Returns a buffer containing an ASCII string with a nul terminated hexadecimal representation of the receiver, (and optionally the size of the buffer excluding the trailing nul terminator).

initWithHexadecimalRepresentation: 

- (id) initWithHexadecimalRepresentation: (NSString*)string;
Availability: Not in OpenStep/MacOS-X

Initialises the receiver with the supplied string data which contains a hexadecimal coding of the bytes. The parsing of the string is fairly tolerant, ignoring whitespace and permitting both upper and lower case hexadecimal digits (the -hexadecimalRepresentation method produces a string using only uppercase digits with no white space).
If the string does not contain one or more pairs of hexadecimal digits then an exception is raised.

isGzipped 

- (BOOL) isGzipped;
Availability: Not in OpenStep/MacOS-X

Returns YES if the receiver is a non-empty data object with a gzip header, NO otherwise.

md5Digest 

- (NSData*) md5Digest;
Availability: Not in OpenStep/MacOS-X

Creates an MD5 digest of the information stored in the receiver and returns it as an autoreleased 16 byte NSData object.
If you need to produce a digest of string information, you need to decide what character encoding is to be used and convert your string to a data object of that encoding type first using the [NSString -dataUsingEncoding:] method -
   myDigest = [[myString dataUsingEncoding: NSUTF8StringEncoding] md5Digest];
 
If you need to use the digest in a human readable form, you will probably want it to be seen as 32 hexadecimal digits, and can do that using the -hexadecimalRepresentation method.

uudecodeInto: name: mode: 

- (BOOL) uudecodeInto: (NSMutableData*)decoded name: (NSString**)namePtr mode: (NSInteger*)modePtr;
Availability: Not in OpenStep/MacOS-X

Decodes the source data from uuencoded and return the result.
Returns the encoded file name in namePtr if it is not null.
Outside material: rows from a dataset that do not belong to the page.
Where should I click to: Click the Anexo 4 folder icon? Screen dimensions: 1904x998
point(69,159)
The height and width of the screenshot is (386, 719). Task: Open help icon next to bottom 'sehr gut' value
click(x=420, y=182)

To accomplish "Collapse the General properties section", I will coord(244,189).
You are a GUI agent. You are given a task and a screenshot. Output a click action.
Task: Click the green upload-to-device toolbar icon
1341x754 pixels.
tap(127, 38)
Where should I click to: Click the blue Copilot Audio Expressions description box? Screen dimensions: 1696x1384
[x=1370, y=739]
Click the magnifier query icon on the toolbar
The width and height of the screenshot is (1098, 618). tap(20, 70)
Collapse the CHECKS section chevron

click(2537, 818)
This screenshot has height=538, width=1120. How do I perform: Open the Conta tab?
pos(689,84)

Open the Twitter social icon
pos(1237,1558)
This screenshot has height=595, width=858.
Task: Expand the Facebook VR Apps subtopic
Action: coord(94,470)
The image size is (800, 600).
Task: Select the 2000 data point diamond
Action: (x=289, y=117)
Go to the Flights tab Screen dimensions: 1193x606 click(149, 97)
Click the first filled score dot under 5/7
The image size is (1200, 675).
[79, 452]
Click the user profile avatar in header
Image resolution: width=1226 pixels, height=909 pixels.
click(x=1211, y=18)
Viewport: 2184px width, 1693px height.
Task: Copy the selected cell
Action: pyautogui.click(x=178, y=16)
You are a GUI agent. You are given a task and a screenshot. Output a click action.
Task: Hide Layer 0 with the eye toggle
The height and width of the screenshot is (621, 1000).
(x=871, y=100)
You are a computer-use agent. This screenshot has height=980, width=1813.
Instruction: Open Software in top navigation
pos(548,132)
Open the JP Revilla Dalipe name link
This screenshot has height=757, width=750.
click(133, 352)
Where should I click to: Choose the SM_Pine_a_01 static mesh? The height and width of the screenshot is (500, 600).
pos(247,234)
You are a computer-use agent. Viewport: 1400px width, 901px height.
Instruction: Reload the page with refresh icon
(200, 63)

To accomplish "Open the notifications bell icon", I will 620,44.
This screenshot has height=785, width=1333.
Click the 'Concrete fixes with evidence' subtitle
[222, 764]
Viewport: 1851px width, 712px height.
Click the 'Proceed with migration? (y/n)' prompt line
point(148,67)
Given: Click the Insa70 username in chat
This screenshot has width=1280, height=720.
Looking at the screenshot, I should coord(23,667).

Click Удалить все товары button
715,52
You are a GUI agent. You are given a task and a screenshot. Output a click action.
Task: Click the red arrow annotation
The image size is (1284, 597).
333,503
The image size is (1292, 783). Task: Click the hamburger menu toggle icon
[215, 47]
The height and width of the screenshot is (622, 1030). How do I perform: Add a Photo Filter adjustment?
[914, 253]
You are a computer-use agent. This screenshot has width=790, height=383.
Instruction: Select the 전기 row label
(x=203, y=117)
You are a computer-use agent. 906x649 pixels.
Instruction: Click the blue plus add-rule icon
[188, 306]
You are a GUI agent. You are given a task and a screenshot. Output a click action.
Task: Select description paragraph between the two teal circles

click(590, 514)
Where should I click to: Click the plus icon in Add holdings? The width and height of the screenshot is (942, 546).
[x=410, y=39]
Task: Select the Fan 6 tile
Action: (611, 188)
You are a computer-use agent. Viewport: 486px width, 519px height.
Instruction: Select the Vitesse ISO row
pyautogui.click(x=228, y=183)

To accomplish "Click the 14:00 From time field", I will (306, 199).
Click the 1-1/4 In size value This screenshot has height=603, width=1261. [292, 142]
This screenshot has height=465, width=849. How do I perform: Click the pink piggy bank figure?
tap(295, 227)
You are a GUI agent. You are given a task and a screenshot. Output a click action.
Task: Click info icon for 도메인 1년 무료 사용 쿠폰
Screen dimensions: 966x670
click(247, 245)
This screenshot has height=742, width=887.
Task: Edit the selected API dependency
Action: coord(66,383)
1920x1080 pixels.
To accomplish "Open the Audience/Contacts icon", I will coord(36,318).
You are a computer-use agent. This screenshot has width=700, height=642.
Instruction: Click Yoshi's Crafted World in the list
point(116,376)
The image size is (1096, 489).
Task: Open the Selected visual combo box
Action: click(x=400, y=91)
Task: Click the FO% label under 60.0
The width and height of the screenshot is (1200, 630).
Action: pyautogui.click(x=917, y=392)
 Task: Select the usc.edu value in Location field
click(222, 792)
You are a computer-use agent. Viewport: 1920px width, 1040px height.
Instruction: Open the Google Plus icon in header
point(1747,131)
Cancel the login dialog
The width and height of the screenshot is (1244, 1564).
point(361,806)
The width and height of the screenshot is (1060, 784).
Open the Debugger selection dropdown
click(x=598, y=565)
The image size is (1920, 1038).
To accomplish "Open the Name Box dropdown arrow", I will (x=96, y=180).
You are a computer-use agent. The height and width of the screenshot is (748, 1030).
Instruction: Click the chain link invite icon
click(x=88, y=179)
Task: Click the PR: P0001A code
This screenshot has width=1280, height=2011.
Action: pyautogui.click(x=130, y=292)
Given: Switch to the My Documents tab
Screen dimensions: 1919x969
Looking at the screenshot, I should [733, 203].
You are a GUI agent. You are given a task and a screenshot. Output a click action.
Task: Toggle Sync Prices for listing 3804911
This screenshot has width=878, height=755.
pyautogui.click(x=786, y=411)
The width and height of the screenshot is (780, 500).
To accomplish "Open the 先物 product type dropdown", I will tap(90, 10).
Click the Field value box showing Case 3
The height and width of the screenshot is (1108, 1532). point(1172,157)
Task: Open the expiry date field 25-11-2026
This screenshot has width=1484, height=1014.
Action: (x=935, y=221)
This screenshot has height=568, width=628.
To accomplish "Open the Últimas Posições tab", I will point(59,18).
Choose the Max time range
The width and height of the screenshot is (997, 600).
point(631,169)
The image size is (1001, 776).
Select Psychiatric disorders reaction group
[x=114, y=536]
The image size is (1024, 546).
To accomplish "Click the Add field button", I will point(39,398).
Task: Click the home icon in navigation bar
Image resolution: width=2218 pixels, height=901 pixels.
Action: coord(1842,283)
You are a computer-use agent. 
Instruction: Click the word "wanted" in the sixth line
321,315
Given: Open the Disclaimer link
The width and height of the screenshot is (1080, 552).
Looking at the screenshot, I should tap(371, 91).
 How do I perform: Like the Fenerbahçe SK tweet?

Returns the encoded file mode in modePtr if it is not null.

uuencodeInto: name: mode: 

- (BOOL) uuencodeInto: (NSMutableData*)encoded name: (NSString*)name mode: (NSInteger)mode;
Availability: Not in OpenStep/MacOS-X

Encode the source data to uuencoded.
Uses the supplied name as the filename in the encoded data, and says that the file mode is as specified.
If no name is supplied, uses untitled as the name.